═════ RECORD EXCERPTS

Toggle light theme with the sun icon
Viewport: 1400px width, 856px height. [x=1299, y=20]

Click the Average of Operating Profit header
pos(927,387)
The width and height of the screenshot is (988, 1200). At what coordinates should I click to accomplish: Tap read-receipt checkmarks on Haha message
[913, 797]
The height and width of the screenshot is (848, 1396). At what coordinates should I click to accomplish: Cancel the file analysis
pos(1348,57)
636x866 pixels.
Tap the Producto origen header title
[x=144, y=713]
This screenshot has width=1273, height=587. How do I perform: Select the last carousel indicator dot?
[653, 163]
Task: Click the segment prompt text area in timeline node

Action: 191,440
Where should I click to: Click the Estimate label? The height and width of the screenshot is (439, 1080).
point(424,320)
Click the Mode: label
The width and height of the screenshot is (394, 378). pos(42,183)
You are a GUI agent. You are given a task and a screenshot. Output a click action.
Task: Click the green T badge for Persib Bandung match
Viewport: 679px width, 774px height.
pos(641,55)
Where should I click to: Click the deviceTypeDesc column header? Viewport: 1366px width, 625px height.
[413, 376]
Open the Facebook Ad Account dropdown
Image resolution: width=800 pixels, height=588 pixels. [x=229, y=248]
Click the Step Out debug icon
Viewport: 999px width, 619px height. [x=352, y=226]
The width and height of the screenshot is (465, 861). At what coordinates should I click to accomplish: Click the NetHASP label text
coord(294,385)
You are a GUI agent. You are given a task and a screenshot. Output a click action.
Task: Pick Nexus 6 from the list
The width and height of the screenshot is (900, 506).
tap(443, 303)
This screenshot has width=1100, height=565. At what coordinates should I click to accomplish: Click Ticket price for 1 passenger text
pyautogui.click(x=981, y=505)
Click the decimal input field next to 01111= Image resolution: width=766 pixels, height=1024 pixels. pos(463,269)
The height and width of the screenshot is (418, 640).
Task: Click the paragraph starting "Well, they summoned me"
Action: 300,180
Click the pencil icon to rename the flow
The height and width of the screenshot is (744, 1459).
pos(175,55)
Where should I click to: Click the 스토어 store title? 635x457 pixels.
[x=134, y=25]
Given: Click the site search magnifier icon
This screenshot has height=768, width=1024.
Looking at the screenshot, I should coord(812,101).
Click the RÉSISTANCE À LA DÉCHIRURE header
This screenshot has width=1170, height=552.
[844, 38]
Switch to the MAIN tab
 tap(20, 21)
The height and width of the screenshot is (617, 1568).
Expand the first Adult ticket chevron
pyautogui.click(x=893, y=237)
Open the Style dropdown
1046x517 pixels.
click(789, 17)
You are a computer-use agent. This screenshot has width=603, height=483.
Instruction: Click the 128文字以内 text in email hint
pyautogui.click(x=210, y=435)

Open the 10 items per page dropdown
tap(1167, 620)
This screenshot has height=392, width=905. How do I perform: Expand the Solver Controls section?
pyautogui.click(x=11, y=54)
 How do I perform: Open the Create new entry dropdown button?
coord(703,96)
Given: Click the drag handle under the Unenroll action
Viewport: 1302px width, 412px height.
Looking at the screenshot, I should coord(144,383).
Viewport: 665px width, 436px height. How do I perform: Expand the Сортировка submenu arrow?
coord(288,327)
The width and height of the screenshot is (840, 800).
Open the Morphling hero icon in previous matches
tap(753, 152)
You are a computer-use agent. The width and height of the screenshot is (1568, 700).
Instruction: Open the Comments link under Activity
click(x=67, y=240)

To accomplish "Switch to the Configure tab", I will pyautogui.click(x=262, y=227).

══════════

→ **WHAT THIS TASK INVOLVES**
Can you put every line of the entries above into a numbered list, leaving out the blank lines?

→ **RESPONSE**
1. Toggle light theme with the sun icon
2. Viewport: 1400px width, 856px height. [x=1299, y=20]
3. Click the Average of Operating Profit header
4. pos(927,387)
5. The width and height of the screenshot is (988, 1200). At what coordinates should I click to accomplish: Tap read-receipt checkmarks on Haha message
6. [913, 797]
7. The height and width of the screenshot is (848, 1396). At what coordinates should I click to accomplish: Cancel the file analysis
8. pos(1348,57)
9. 636x866 pixels.
10. Tap the Producto origen header title
11. [x=144, y=713]
12. This screenshot has width=1273, height=587. How do I perform: Select the last carousel indicator dot?
13. [653, 163]
14. Task: Click the segment prompt text area in timeline node
15. Action: 191,440
16. Where should I click to: Click the Estimate label? The height and width of the screenshot is (439, 1080).
17. point(424,320)
18. Click the Mode: label
19. The width and height of the screenshot is (394, 378). pos(42,183)
20. You are a GUI agent. You are given a task and a screenshot. Output a click action.
21. Task: Click the green T badge for Persib Bandung match
22. Viewport: 679px width, 774px height.
23. pos(641,55)
24. Where should I click to: Click the deviceTypeDesc column header? Viewport: 1366px width, 625px height.
25. [413, 376]
26. Open the Facebook Ad Account dropdown
27. Image resolution: width=800 pixels, height=588 pixels. [x=229, y=248]
28. Click the Step Out debug icon
29. Viewport: 999px width, 619px height. [x=352, y=226]
30. The width and height of the screenshot is (465, 861). At what coordinates should I click to accomplish: Click the NetHASP label text
31. coord(294,385)
32. You are a GUI agent. You are given a task and a screenshot. Output a click action.
33. Task: Pick Nexus 6 from the list
34. The width and height of the screenshot is (900, 506).
35. tap(443, 303)
36. This screenshot has width=1100, height=565. At what coordinates should I click to accomplish: Click Ticket price for 1 passenger text
37. pyautogui.click(x=981, y=505)
38. Click the decimal input field next to 01111= Image resolution: width=766 pixels, height=1024 pixels. pos(463,269)
39. The height and width of the screenshot is (418, 640).
40. Task: Click the paragraph starting "Well, they summoned me"
41. Action: 300,180
42. Click the pencil icon to rename the flow
43. The height and width of the screenshot is (744, 1459).
44. pos(175,55)
45. Where should I click to: Click the 스토어 store title? 635x457 pixels.
46. [x=134, y=25]
47. Given: Click the site search magnifier icon
48. This screenshot has height=768, width=1024.
49. Looking at the screenshot, I should coord(812,101).
50. Click the RÉSISTANCE À LA DÉCHIRURE header
51. This screenshot has width=1170, height=552.
52. [844, 38]
53. Switch to the MAIN tab
54.  tap(20, 21)
55. The height and width of the screenshot is (617, 1568).
56. Expand the first Adult ticket chevron
57. pyautogui.click(x=893, y=237)
58. Open the Style dropdown
59. 1046x517 pixels.
60. click(789, 17)
61. You are a computer-use agent. This screenshot has width=603, height=483.
62. Instruction: Click the 128文字以内 text in email hint
63. pyautogui.click(x=210, y=435)
64. Open the 10 items per page dropdown
65. tap(1167, 620)
66. This screenshot has height=392, width=905. How do I perform: Expand the Solver Controls section?
67. pyautogui.click(x=11, y=54)
68.  How do I perform: Open the Create new entry dropdown button?
69. coord(703,96)
70. Given: Click the drag handle under the Unenroll action
71. Viewport: 1302px width, 412px height.
72. Looking at the screenshot, I should coord(144,383).
73. Viewport: 665px width, 436px height. How do I perform: Expand the Сортировка submenu arrow?
74. coord(288,327)
75. The width and height of the screenshot is (840, 800).
76. Open the Morphling hero icon in previous matches
77. tap(753, 152)
78. You are a computer-use agent. The width and height of the screenshot is (1568, 700).
79. Instruction: Open the Comments link under Activity
80. click(x=67, y=240)
81. To accomplish "Switch to the Configure tab", I will pyautogui.click(x=262, y=227).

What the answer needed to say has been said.